Как же ответить на это письмо с таким детским и в то же время таким серьезным вопросом?
От этого письма на меня пахнуло чем-то
Не стану утаивать, что подобные письма, с этими же самыми вопросами, я уже очень много раз получал и читал, иногда отвечал на них, иногда не отвечал. Только сила нужды не всегда одинакова, такие вопросы в какой-то миг ставят не только сильные и чистые души, обращаются ко мне и богатые юноши со своими полубедами и со своей полуискренностью. Многие уже писали мне, что, мол, решение их судьбы зависит от меня: если я скажу «да», он выздоровеет, а скажу «нет» - умрет. И как ни сильно это звучало, я чувствовал тут апелляцию к моему тщеславию, к собственной моей слабости и приходил к выводу: этот корреспондент не выздоровеет от моего «да» и не умрет от моего «нет», а будет и впредь культивировать свою проблематику, будет, наверно, обращаться со своим вопросом и ко многим другим так называемым старым и мудрым и, немножко утешаясь, немножко забавляясь полученными ответами, заведет папку, чтобы коллекционировать их.

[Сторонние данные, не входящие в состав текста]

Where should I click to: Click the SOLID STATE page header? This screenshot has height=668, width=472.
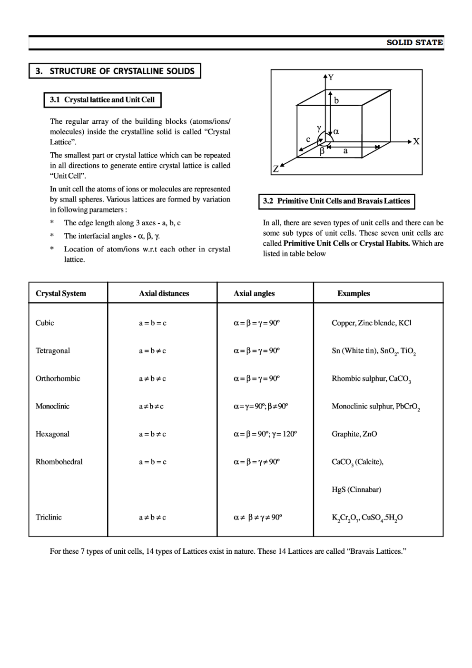coord(414,43)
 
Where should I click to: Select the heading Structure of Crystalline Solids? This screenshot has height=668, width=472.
coord(115,71)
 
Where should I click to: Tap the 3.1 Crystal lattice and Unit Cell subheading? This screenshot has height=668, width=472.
coord(102,100)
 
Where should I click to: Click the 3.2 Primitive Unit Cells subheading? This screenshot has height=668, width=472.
coord(336,201)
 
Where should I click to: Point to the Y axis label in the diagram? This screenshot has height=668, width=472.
coord(331,77)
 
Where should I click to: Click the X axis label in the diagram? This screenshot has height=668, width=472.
coord(416,141)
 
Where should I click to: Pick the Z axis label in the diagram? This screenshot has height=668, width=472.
coord(275,169)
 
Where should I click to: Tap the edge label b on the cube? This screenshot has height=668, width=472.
coord(336,100)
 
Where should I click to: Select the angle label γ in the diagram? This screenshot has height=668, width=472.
coord(319,128)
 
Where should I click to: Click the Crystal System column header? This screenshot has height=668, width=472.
coord(61,294)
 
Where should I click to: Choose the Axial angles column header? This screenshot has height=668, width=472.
coord(254,294)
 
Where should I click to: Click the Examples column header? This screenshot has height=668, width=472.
coord(354,294)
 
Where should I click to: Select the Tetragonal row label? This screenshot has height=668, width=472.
coord(53,351)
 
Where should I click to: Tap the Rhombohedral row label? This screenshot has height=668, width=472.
coord(59,462)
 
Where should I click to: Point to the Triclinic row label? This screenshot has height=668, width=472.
coord(49,518)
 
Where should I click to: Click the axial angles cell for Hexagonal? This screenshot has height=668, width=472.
coord(265,434)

Если от своего сегодняшнего корреспондента я не жду этого, если принимаю его всерьез, если отвечаю на его доверие и хочу помочь ему, то происходит все это не благодаря мне, а благодаря ему, его сила водит моим пером, его действительность прорывается сквозь мою расхожую стариковскую мудрость, его чистота заставляет и меня быть честным - не ради какой-то там добродетели, любви к ближнему, гуманности, а ради жизни и действительности, подобно тому, как, выдохнув воздух, надо вскоре, несмотря ни на какие умыслы и мировоззрения, снова вдохнуть его. Мы не делаем этого, это происходит с нами непроизвольно.

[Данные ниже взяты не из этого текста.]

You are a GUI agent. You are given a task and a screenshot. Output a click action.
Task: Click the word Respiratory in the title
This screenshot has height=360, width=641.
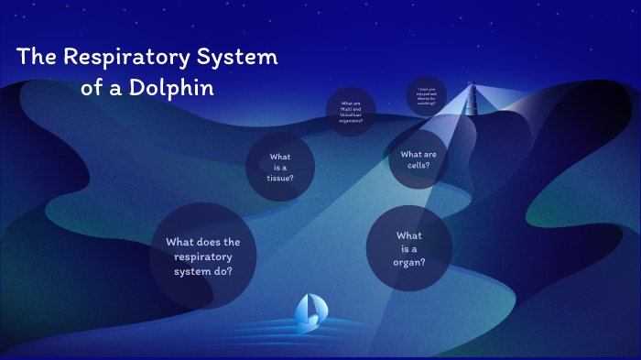[129, 58]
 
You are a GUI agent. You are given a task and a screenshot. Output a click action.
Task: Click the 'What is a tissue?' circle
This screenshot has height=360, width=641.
[280, 167]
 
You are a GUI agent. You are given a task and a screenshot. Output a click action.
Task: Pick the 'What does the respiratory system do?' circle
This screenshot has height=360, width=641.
[203, 256]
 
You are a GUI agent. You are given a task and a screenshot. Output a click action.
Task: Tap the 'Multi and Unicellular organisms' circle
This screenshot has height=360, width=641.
[351, 112]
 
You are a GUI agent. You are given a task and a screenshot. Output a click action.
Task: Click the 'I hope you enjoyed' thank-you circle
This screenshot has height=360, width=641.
[427, 94]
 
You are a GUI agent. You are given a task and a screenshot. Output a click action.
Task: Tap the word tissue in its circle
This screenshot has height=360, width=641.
[280, 178]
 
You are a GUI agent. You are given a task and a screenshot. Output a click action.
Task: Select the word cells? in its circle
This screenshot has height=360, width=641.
[418, 166]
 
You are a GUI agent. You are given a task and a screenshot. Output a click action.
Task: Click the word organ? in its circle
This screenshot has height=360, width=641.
[408, 261]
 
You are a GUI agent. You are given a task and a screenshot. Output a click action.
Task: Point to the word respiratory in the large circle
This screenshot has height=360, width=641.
[202, 257]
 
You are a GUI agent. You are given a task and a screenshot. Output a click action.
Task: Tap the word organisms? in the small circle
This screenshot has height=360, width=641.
[351, 120]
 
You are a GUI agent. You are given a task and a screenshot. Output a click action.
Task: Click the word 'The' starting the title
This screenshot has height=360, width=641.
[36, 58]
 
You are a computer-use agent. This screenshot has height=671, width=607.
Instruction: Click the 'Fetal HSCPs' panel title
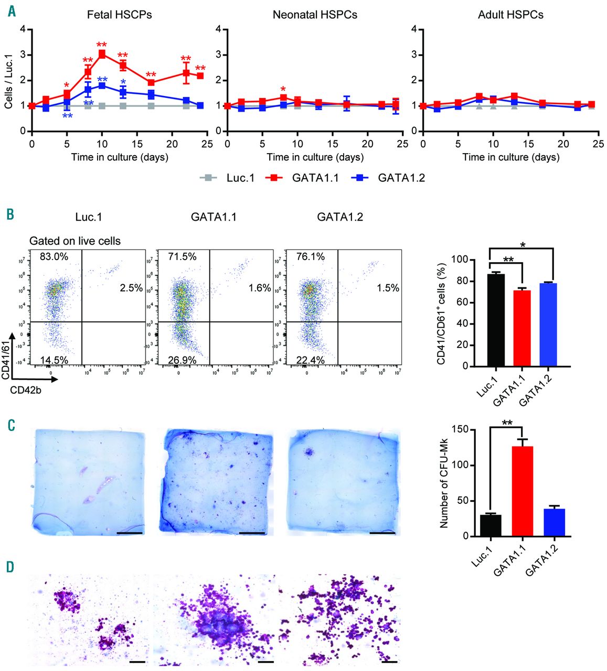[x=119, y=15]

И если сейчас, лицом к лицу с бедой, озаренный заревом подлинной жизни, с трудом перенося ее разреженный воздух, я вынужден действовать без промедления, если я сейчас еще раз слышу слова, слышу крик этого письма, я не должен больше противопоставлять ему какие-то мысли и сомнения, подвергать его исследованию и оценке, а должен последовать его зову, должен откликнуться на него не советом, не своим знанием, а тем единственным, что может помочь, а именно - ответом, который хочет получить этот юноша, ответом, который ему достаточно лишь услышать от другого, чтобы почувствовать, что это звучит его собственный ответ, его собственная необходимость.

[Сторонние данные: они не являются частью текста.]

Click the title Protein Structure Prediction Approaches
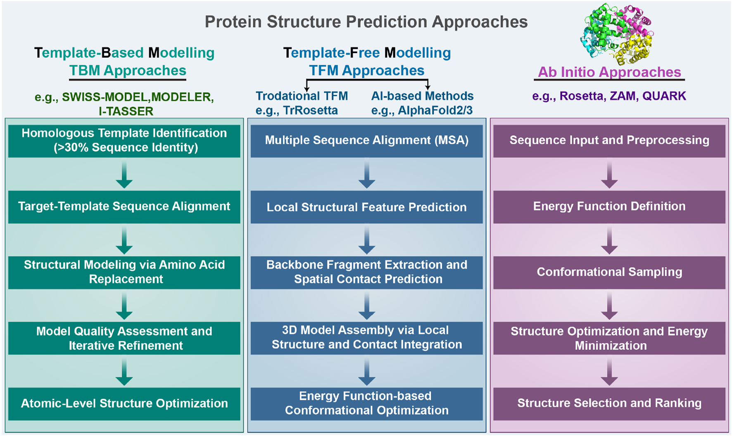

Многое требуется, чтобы письмо, чтобы вопрос незнакомого человека действительно достигли адресата, ведь автор письма, при всей подлинности и остроте своей нужды, может выражаться расхожими формулами. Он спрашивает: «Имеет ли жизнь какой-то смысл?» - и это звучит неясно и глуповато, отдает мальчишеской мировой скорбью. Но он-то имеет в виду не жизнь вообще, его ведь заботят не философия, не догмы, не права человека, он имеет в виду исключительно свою жизнь и отнюдь не ждет от моей мнимой мудрости какого-то поучения, какого-то указания, касающегося искусства придавать смысл жизни: нет, он хочет, чтобы его настоящую беду увидел настоящий человек, чтобы он на миг разделил ее и чтобы она тем самым была на сей раз преодолена. И если я окажу ему эту помощь, то помог не я, помогла подлинность его беды, на час отнявшая у меня, старого и мудрого, старость и мудрость и обдавшая меня обжигающе ледяной волной действительности.